Stander, Julian, and Luciana Dalla Valle. 2017. “On EnthusingStudents about Big Data and Social Media Visualization and AnalysisUsing r, RStudio, and RMarkdown.” Journal of StatisticsEducation 25 (2): 60–67.

Wickham, Hadley, Mara Averick, Jennifer Bryan, Winston Chang, LucyD’Agostino McGowan, Romain François, Garrett Grolemund, et al. 2019.“Welcome to the Tidyverse.” Journal of Open SourceSoftware 4 (43): 1686.

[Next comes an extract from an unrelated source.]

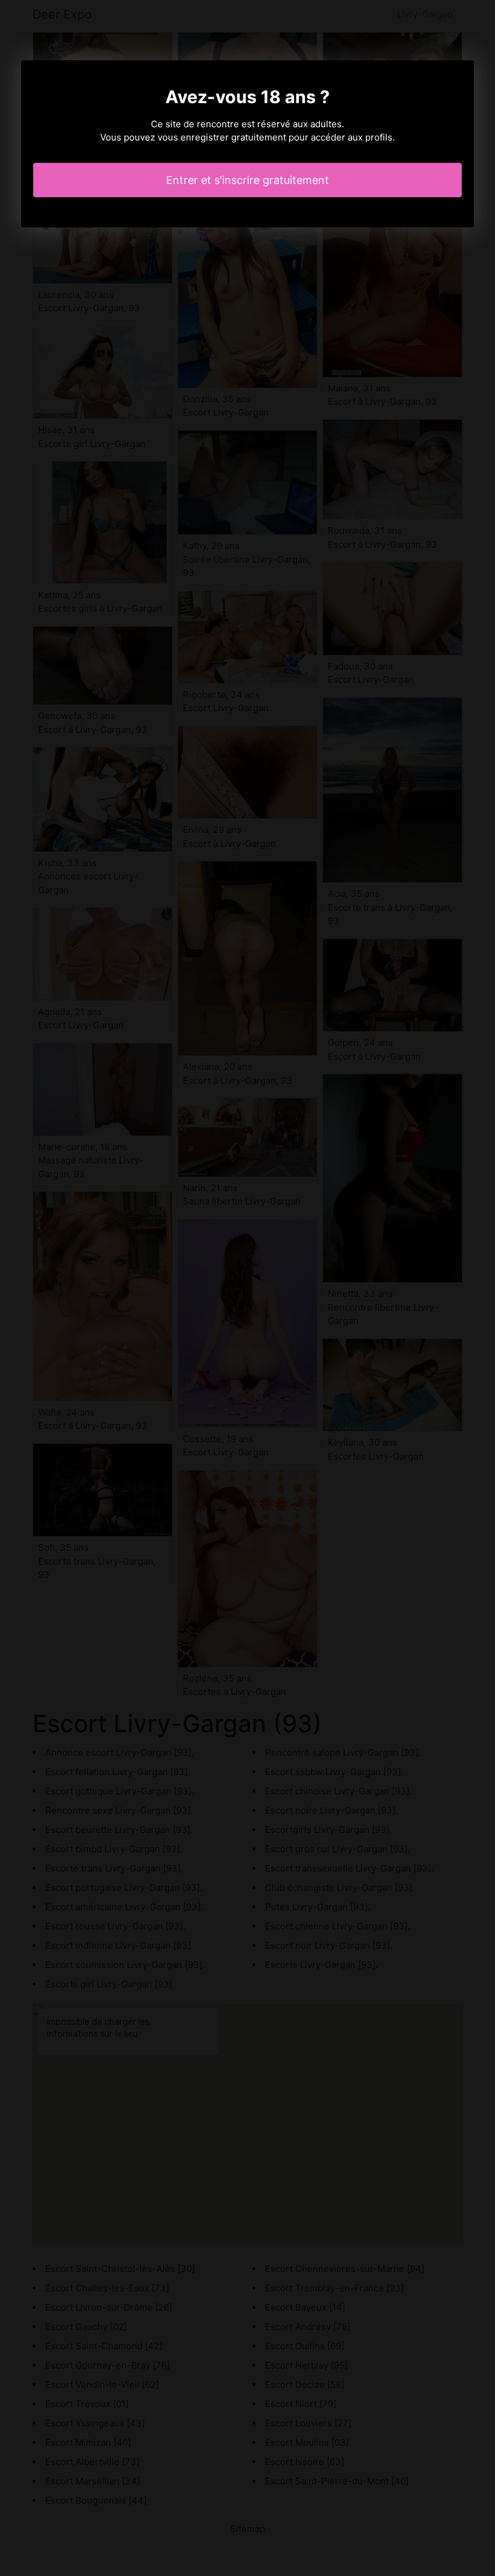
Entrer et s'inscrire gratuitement (247, 180)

Wickham, Hadley, and Garrett Grolemund. 2016. R for Data Science:Import, Tidy, Transform, Visualize, and Model Data. " O’ReillyMedia, Inc.".

  1. If you want to render the R Notebook on your machine,i.e.knitting the document to html or a pdf, you need to make sure thatyou have R and RStudio installed and you also need to download the bibliographyfile and store it in the same folder where you store theRmd file.↩︎

Handling tables in R (2024)
Top Articles
Latest Posts
Article information

Author: Nathanael Baumbach

Last Updated:

Views: 6360

Rating: 4.4 / 5 (55 voted)

Reviews: 94% of readers found this page helpful

Author information

Name: Nathanael Baumbach

Birthday: 1998-12-02

Address: Apt. 829 751 Glover View, West Orlando, IN 22436

Phone: +901025288581

Job: Internal IT Coordinator

Hobby: Gunsmithing, Motor sports, Flying, Skiing, Hooping, Lego building, Ice skating

Introduction: My name is Nathanael Baumbach, I am a fantastic, nice, victorious, brave, healthy, cute, glorious person who loves writing and wants to share my knowledge and understanding with you.